When should I save for an emergency fund first?

Most financial experts recommend saving anywhere from six to 12 month’s worth of your salary to cover you in case of an emergency. Because of this, it might make sense to save your extra money in an emergency fund instead of putting it toward extra payments on your student loans in the following situations:

  • Your job situation is up in the air. If you’re in a temporary job or an industry that’s unpredictable, having a healthy emergency fund can help you avoid financial issues down the road.
  • You only have federal student loans. Federal student loans tend to have more flexible repayment plans, lower interest rates and more options for deferment and forbearance. If you have a financial hardship, not having money to fall back on will be a bigger issue than owing money on your federal student loans.
  • You have major financial responsibilities. If you just bought a house, recently had a baby or are caring for a parent, having an emergency fund to fall back on will help ensure you can meet your financial responsibilities.
  • You’re pursuing student loan forgiveness. If you qualify for loan forgiveness, making only the minimum repayments necessary on your student loans can maximize how much you have forgiven.

When should I pay off my student loans first?

While having an emergency fund can be helpful should an unexpected expense crop up, you might want to focus on paying off your student loans first in the following situations:

  • You have private or high-interest student loans. All student loans are not created equal. If your student loans are through a private lender and have a high interest rate or strict repayment plan, you might want to focus on resolving that debt before saving for an emergency fund.
  • You have a cosigner on your student loans. Having a cosigner on your student loans means another person is equally responsible for your debt. Getting that loan paid off as quickly as possible is in everyone’s best interest, especially if your cosigner is looking to take on another form of credit, like a car loan or mortgage.
  • You owe a small amount. If you don’t have too much left on your student loans, paying this debt off first can help you save on interest in the long run. You can then begin putting the money you were spending on repayments into an emergency fund.

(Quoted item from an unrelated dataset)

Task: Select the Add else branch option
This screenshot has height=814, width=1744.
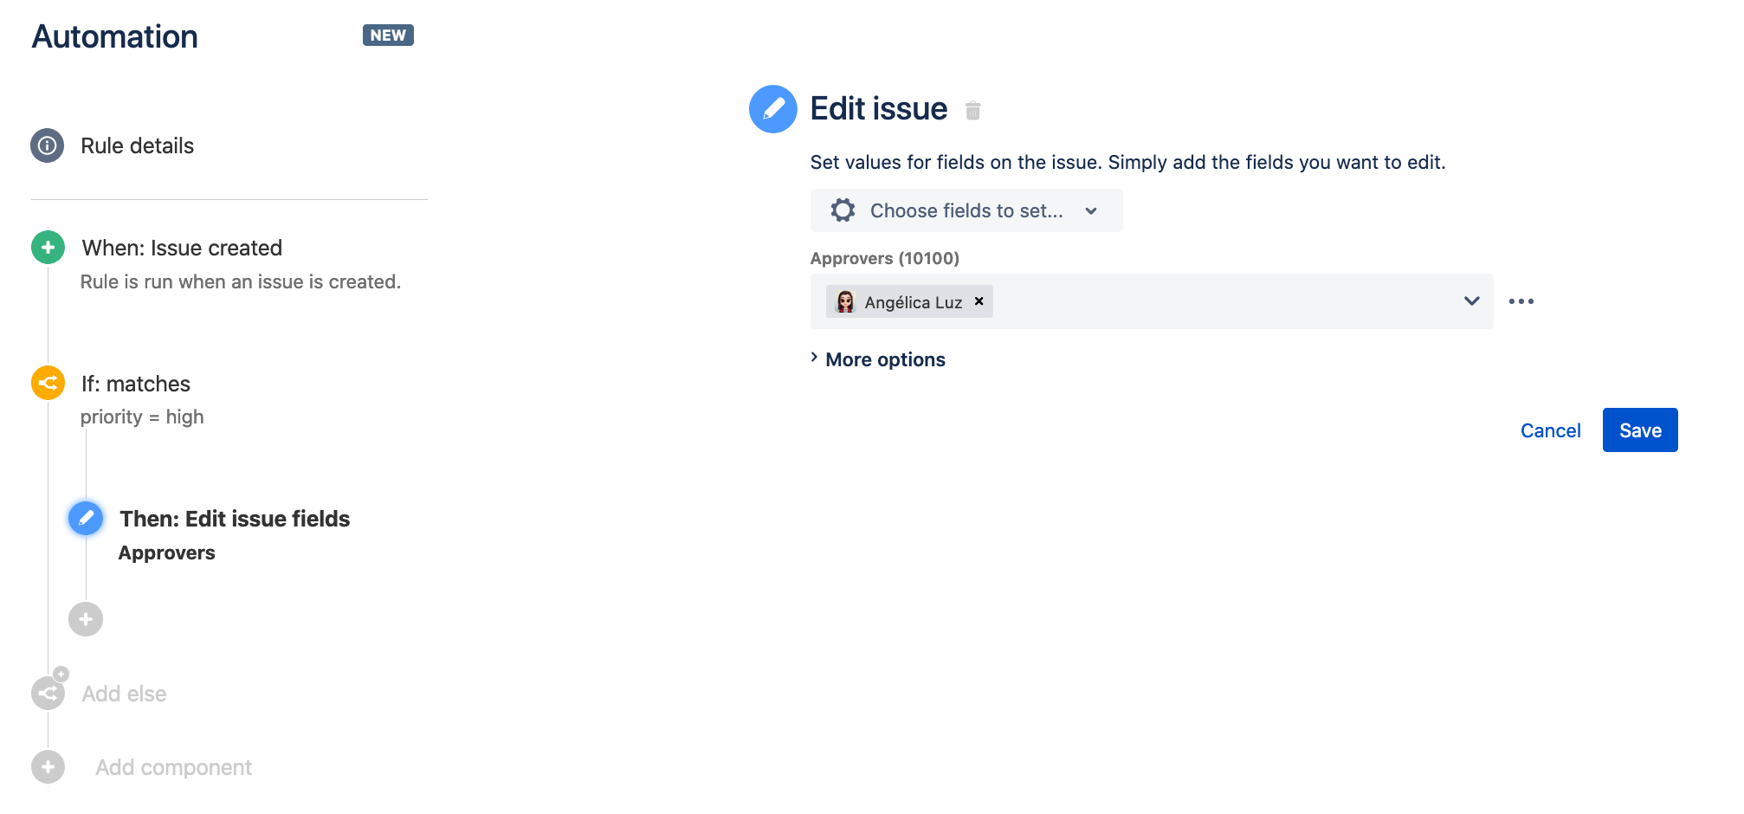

4 steps to figure out what to put your money toward first

Follow these steps to help you decide which option might be better for you:

  • Evaluate your current financial situation. Think objectively about your job, monthly bills and any additional debts you owe. Determine if any of these areas make you feel financially unstable. If they do, you might want to save for an emergency fund first.
  • Consider your responsibilities. If you have people relying on you to provide food and shelter, the risk of not having an emergency fund could be too great. Consider this even if you have valid reasons for wanting to resolve your student loan debt as soon as possible.
  • Review the terms of your student loans. Determine if you have federal or private student loans. Then take a look at your interest rate and repayment options. If the terms are favorable, look into building up your emergency fund first. If the loans have high interest rates or rigid repayment plans, you might want to focus on paying them off first.
  • Check your eligibility for loan forgiveness. If you qualify for loan forgiveness, you can reduce your student loan payments to the smallest amount allowed by the lender and put any extra funds toward savings. If you don’t qualify, it can make sense to focus on paying down the loans to save on interest in the long run.

I really need to pay off my student loans. How can I do that and still save?

Even if it makes financial sense to resolve your student loan debt first, there are ways you can make payments and still save.

  • Look into employer-sponsored savings or retirement plans. These are usually tax-deferred and often include an employer match. You can spend less, while saving more. Keep in mind though that plans like 401(k)s have penalties for withdrawing funds early.
  • Consider student loan refinancing. If you have private student loans, refinancing for a lower interest rate can help you lower your monthly repayments and allow room for saving.
  • Find a job that offers student loan repayment benefits. Some companies have started offering student loan repayment benefits to attract new employees — especially those in the tech and finance industries.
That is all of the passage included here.